Isn’t it enough that the government thinks they know better than us when it comes to spending our entertainment dollars? In February, they’re making our perfectly adequate faux wood-paneled TVs obsolete by cramming free digital TV down our throats.
Now that meddling FCC wants to tell us what to do — or rather what we can’t do — with our free broadband … if and when we ever get it. Naturally, the agency that brought us Janet Jackson’s Nipplegate doesn’t want you lookin’ at pornography.
See, there’s this 25-MHz of largely unused wireless spectrum lusted over by big-name providers and Silicon Alley startups. After a couple of years of thinking about it — or thinking about getting around to thinking about it — the FCC has almost pretty much decided to auction off that empty air. The caveat, however, is that the winner must make 25 percent of that unused wireless spectrum available for free broadband access.
Also, and pay close attention to this part, that free broadband must be filtered of all adult content.
Why? Because FCC Chairman Kevin Martin said so. This extraneous condition on an already drawn out and increasingly convoluted conversation is impractical, unnecessary and … well … stinks of moral elitism.
Martin says that he wants to get free broadband to rural areas, where dial-up and satellite-based Internet still predominate. As you former AOLers recall, dial-up can’t handle interactive content such as streaming video, and decent satellite broadband starts at around $100 a month.
So the FCC chief wants people who can’t otherwise afford it to have access to a semi-decent broadband. Noble enough, especially considering this economy. But then he adds the puritanical imperative. Because, you know, people who can’t afford $100-plus satellite access shouldn’t be allowed to see naked people engaging in sexual activity. What's more, people who can't afford $100-plus satellite access apparently can't be trusted to monitor the Internet activity of their kids.
Meanwhile, the would-be airspace bidders aren’t happy about the idea of providing 25 percent of their newly acquired wireless spectrum for free. They’re not happy about it for a variety of reasons. However, none of those reasons are nearly as click-catching as the portion of this deal I’m fixing to go off on. Suffice to say, the would-be bidders are against it even if, as the proposal states, the free broadband need not be as speedy as the for-pay connection, and the winner can load that free airspace with all kinds of clunky advertisements to complement the obligatory smut filter.

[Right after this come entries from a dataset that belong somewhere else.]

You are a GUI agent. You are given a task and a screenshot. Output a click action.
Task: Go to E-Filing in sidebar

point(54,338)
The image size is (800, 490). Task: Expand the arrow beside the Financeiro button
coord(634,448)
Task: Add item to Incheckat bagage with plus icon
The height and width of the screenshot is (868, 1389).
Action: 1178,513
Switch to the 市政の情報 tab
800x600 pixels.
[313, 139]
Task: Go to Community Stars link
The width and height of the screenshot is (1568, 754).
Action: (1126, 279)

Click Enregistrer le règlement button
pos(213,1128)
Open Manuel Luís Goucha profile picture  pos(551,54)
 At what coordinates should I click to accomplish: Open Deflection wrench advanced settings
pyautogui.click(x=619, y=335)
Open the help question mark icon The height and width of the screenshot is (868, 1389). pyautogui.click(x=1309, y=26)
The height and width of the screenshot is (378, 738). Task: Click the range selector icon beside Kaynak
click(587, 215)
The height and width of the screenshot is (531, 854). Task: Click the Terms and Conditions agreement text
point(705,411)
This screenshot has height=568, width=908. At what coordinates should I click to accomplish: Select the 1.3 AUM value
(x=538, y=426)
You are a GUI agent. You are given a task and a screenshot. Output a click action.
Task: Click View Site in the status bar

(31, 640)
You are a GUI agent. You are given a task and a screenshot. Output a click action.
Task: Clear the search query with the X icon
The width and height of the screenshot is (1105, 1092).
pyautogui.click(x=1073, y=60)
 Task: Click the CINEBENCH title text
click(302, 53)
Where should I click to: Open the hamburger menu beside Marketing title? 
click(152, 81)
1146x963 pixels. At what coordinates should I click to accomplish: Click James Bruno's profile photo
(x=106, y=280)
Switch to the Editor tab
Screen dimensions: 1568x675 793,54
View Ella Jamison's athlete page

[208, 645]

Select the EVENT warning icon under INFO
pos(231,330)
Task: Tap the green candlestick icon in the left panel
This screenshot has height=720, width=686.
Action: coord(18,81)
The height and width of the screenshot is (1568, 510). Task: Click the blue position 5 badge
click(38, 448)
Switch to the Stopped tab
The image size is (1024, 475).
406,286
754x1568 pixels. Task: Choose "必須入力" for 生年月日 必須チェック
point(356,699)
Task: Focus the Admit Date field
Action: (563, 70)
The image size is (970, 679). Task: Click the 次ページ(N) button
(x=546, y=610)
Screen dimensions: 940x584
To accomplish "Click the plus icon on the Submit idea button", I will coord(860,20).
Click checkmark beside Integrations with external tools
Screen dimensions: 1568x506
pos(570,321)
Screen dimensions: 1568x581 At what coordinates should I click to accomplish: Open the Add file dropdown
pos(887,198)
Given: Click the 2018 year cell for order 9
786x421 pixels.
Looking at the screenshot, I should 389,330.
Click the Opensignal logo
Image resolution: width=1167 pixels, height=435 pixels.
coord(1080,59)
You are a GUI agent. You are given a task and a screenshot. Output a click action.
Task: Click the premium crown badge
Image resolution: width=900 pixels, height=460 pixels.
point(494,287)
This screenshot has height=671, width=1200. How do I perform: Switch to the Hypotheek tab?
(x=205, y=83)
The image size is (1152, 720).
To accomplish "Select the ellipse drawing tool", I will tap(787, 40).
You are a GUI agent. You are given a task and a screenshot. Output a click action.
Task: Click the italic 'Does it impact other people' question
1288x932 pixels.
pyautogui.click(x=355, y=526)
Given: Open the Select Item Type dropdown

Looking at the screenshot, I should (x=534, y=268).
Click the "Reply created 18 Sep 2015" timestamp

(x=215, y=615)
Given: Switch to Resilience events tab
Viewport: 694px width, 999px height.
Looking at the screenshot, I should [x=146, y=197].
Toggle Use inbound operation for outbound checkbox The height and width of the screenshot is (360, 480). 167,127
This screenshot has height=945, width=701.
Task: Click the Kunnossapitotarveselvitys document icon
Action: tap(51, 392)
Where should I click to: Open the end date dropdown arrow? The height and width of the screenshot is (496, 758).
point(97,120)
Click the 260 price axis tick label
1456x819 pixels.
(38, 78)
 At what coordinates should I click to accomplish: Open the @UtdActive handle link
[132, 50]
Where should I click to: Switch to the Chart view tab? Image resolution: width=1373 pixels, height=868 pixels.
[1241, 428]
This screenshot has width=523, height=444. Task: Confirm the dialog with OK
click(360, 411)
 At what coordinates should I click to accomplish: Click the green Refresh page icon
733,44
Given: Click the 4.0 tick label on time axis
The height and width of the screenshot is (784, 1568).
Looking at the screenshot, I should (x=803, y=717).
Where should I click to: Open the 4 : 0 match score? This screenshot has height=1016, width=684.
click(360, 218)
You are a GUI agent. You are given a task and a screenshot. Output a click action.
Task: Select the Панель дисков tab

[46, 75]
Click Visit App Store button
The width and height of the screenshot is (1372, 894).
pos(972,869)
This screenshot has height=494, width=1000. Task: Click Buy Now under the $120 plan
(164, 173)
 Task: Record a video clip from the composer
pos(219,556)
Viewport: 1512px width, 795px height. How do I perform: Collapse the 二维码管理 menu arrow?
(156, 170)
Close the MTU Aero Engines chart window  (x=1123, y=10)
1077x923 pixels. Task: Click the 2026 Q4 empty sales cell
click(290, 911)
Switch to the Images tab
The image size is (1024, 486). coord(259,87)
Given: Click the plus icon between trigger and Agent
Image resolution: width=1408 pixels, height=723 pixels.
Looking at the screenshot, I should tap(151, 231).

Slow Internet with no naughty bits? Where do I sign?!
Jiminy X-mas, it’s like the whole Blue Ribbon Campaign never happened!
You know, the Blue Ribbon Campaign for Online Freedom of Speech, Press and Association! The Electronic Frontier Foundation launched the campaign to combat to the big dumb Communications Decency Act of 1996. Back then, the World Wide Web was young and fresh and some people started freaking out over what they saw as the rise of pornography on the Internet … and you know, the children! The children! Won’t somebody please think of the children?
(As if the Internet would even exist as we know it today if it wasn’t for pornography. As technology writer David Storm wrote in his 1998 essay, “In Praise of Porn,” “ … Internet payment schemes, streaming video and authentication. By and large, these technologies (were) primitive outside cyber-porn and probably wouldn't have gotten there without the mass-market appeal of sex.” But I digress.)
Early Netizens no doubt remember those blue ribbon icons all over the Web that the EEF hoped would spread awareness of the never-ending threats against free speech. Thanks in no small part to the Blue Ribbon Campaign, the Supreme Court struck down the Communications Decency Act in 1997.
Now, here we go again.
I should point out that after some recent kerfuffle from free speech groups, the proposal was amended to include an “opt out” option for consenting adults looking to taint their very souls. (And of course, most kids these days aren’t very clever about computer stuff so they’d never figure that out.)
Seriously, though. Let’s not even talk about how there is no indisputable evidence linking pornography as the single contributing factor towards antisocial behavior. I almost believe that even radical anti-porn feminist Andrea Dworkin would recognize the frivolous pomposity added to this already complicated subject. What a bizarre moral judgment. Here are your food stamps, poor people! Now, only buy vegetables and low-fat protein sources — no birthday cake or Yodels!
Plus, there’s the whole part about the random effectiveness of smut filters. Good luck trying to research breast cancer or find delightfully adorable photos of cute little kittens called something else that’s easily misinterpreted by the puritanical programming. And what of straight-laced citizens who wish to blog positively about the government’s anti-porn programs? They’ll never find the Web site.
Most smut filters are designed to ping on obscene keywords used by the lowest pornographic denominators. Meanwhile, there’s plenty of esoteric content of a blue nature that never pings the smut filter — it just takes a bit of creativity and a base knowledge of bizarre fetishes or the Victorian era to find it. And thanks to our biological imperative, we always find it.
Should this 25 percent of free broadband ever make it into the laptops of the unwashed, the greatest result will be a nation of impoverished porn connoisseurs.